J. Statements of Cash Flows
For purposes of the consolidated statements of cash
flows, amounts receivable from credit card companies
and investments purchased with a maturity of three
months or less are considered cash equivalents.
K. Net Earnings (Loss) Per Share
In February 1997, the Financial Accounting Standards
Board issued Statement of Financial Accounting
Standards No. 128 (SFAS 128), “Earnings Per Share,
which requires presentation of basic and diluted earnings
per share. Basic earnings per share is computed by
dividing income available to common shareholders by
the weighted-average number of common shares
outstanding for the reporting period. Diluted earnings per
share reflects the potential dilution that could occur if
securities or other contracts to issue common stock
were exercised or converted into common stock. As
required, the Company adopted the provisions of
SFAS 128 during 1998. All prior year weighted-average
and per share information has been restated in accor-
dance with SFAS 128. Outstanding stock options issued
by the Company represent the only dilutive effect reflected
in diluted weighted-average shares.
Options to purchase 120,200 and 868,300 shares
of common stock were excluded from the calculation
of diluted earnings per share for the years ended
May 30, 1999, and May 31, 1998, respectively, because
their exercise prices exceeded the average market price
of common shares for the period. All options were
excluded from the calculation of diluted earnings per
share for the year ended May 25, 1997, because their
inclusion would have been anti-dilutive.
L. Derivative Financial and Commodity Instruments
On January 31, 1997, the Securities and Exchange
Commission (SEC) issued amended disclosure rules for
derivatives and exposures to market risk from derivative
and other financial and certain commodity instruments.

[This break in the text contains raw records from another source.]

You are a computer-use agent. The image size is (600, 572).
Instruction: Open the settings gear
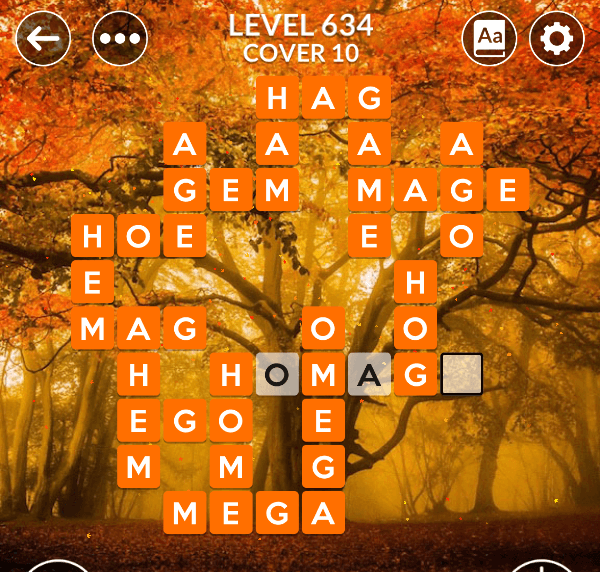tap(556, 39)
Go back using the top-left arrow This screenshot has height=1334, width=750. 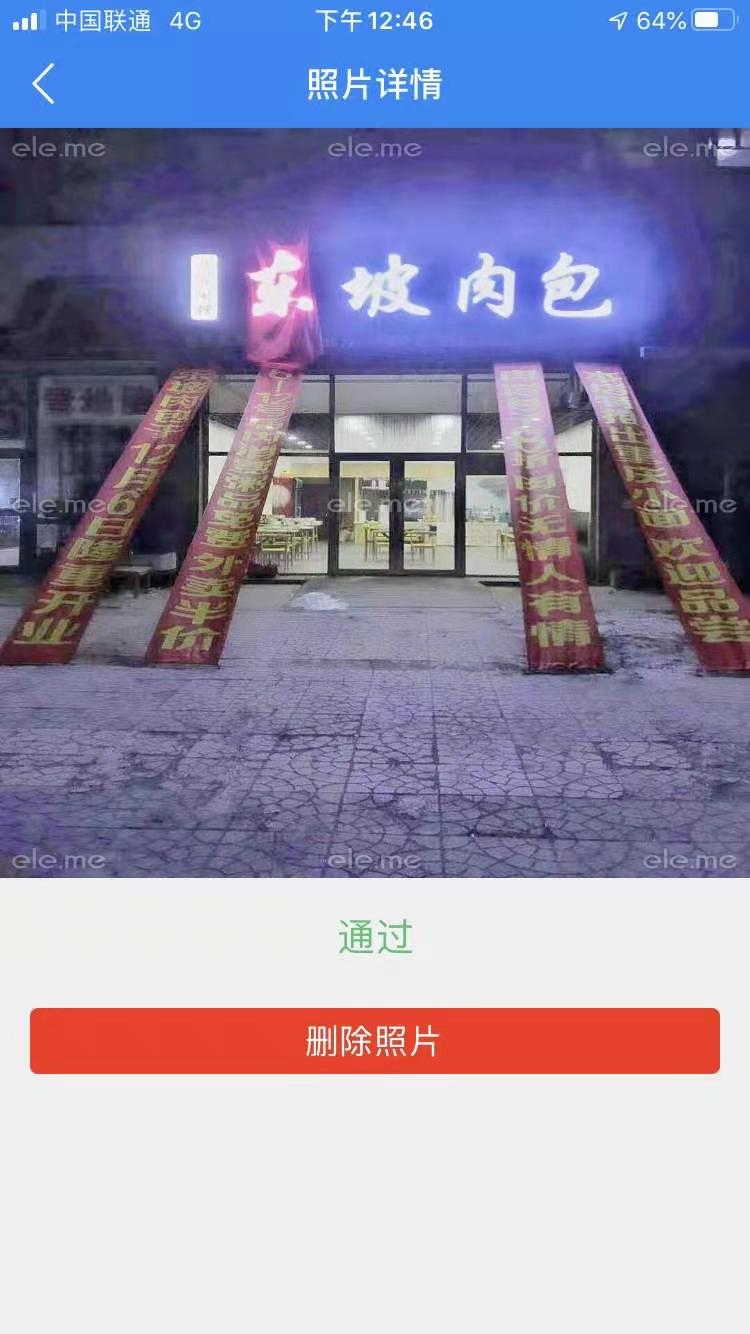pyautogui.click(x=43, y=84)
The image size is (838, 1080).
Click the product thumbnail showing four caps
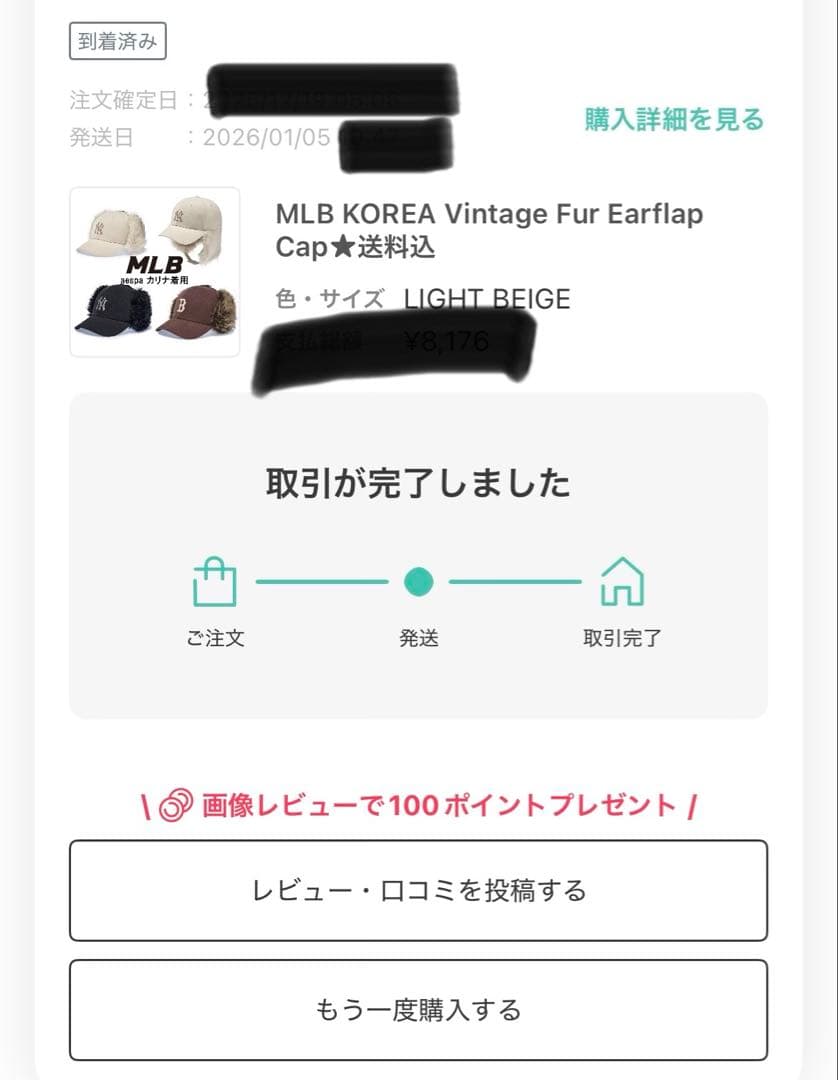155,270
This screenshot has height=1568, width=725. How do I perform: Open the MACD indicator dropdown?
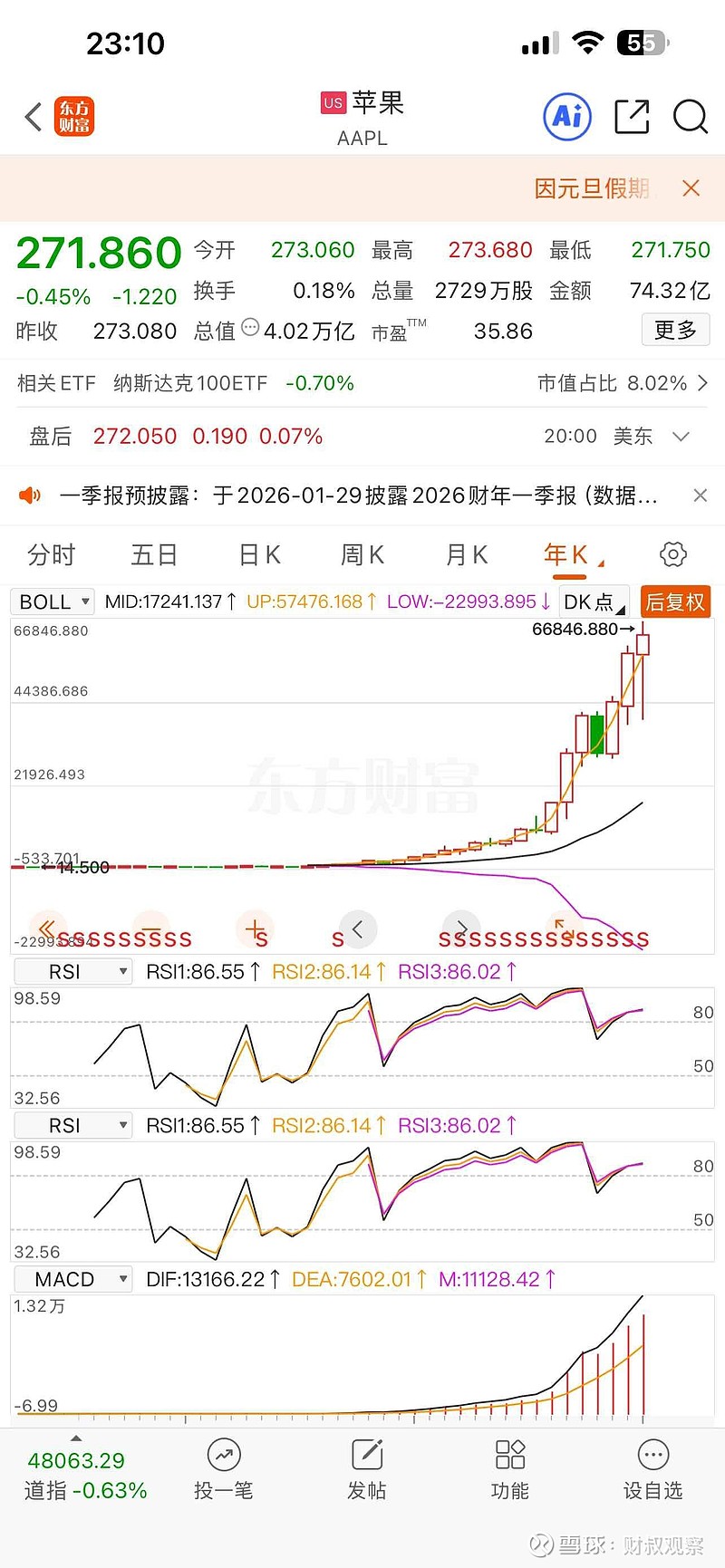pyautogui.click(x=72, y=1278)
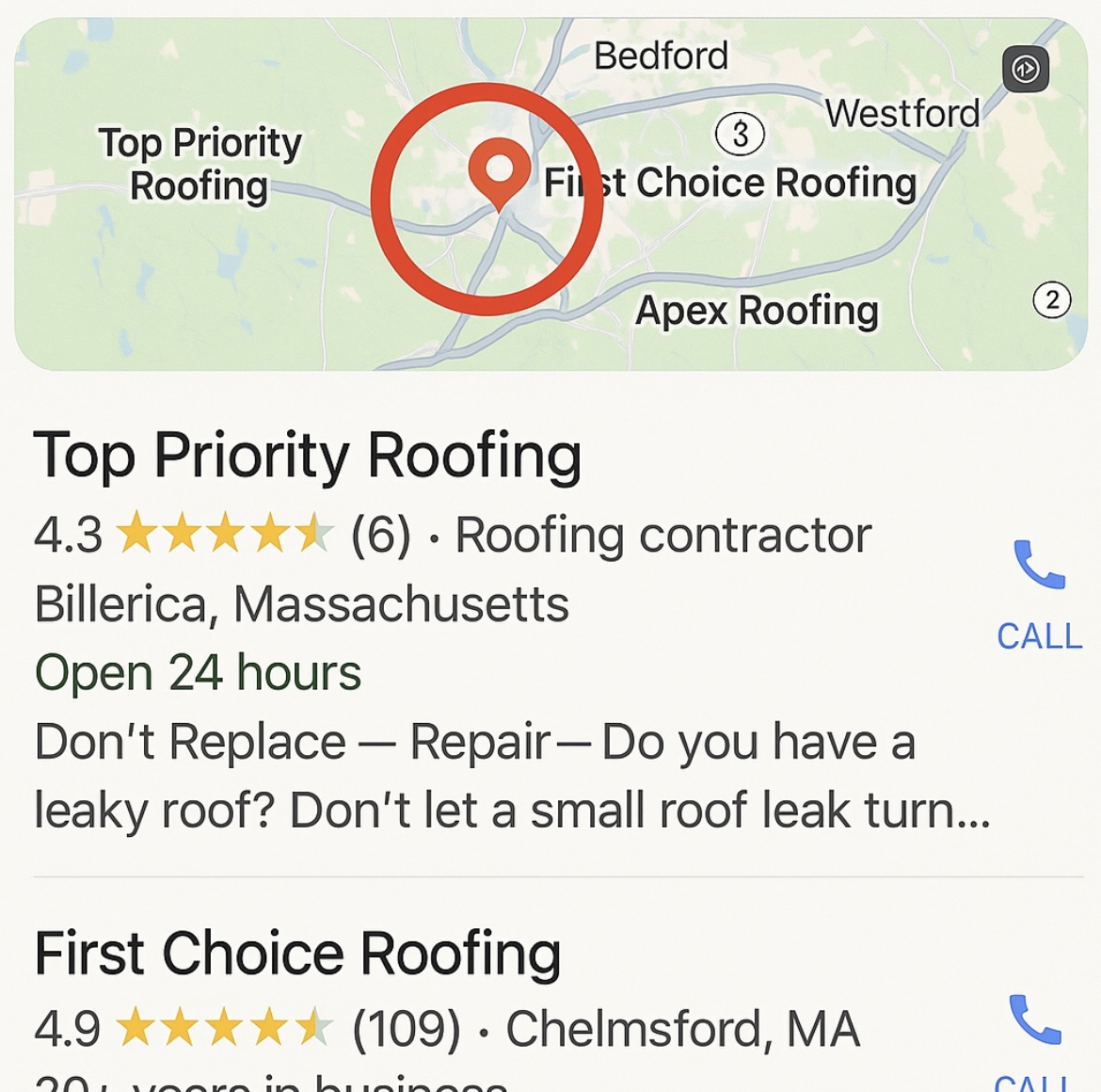Select Top Priority Roofing label on map
1101x1092 pixels.
(x=199, y=164)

Enhanced accounting policy disclosures in accordance
with this SEC release follow.
The Company may, from time to time, use financial and
commodities derivatives in the management of interest
rate and commodities pricing risks that are inherent in
its business operations. The Company may also use
financial derivatives as part of its stock repurchase
program as described in Note 10. Such instruments are
not held or issued for trading or speculative purposes.
The Company may, from time to time, use interest-rate
swap and cap agreements in the management of interest
rate exposure. The interest rate differential to be paid or
received is normally accrued as interest rates change,
and is recognized as a component of interest expense
over the life of the agreements. If an agreement is termi-
nated prior to the maturity date and is characterized as a
hedge, any accrued rate differential would be deferred
and recognized as interest expense over the life of the
hedged item. The Company uses commodities hedging
instruments, including forwards, futures and options, to
reduce the risk of price fluctuations related to future raw
materials requirements for commodities such as coffee,
soybean oil and shrimp. The terms of such instruments
generally do not exceed 12 months, and depend on the
commodity and other market factors. Deferred gains and
losses are subsequently recorded as cost of products
sold in the statements of earnings (loss) when the
inventory is sold. If the inventory is not acquired and
the hedge is disposed of, the deferred gain or loss is
recognized immediately in cost of products sold. The
Company believes that it does not have material risk
from any of the above financial instruments, and the
Company does not anticipate any material losses from
the use of such instruments.
M. Use of Estimates
The preparation of financial statements in conformity
with generally accepted accounting principles requires
management to make estimates and assumptions that
affect the reported amounts of assets and liabilities and
disclosure of contingent assets and liabilities at the date
of the financial statements, and the reported amounts of
revenues and expenses during the reporting period.
Actual results could differ from those estimates.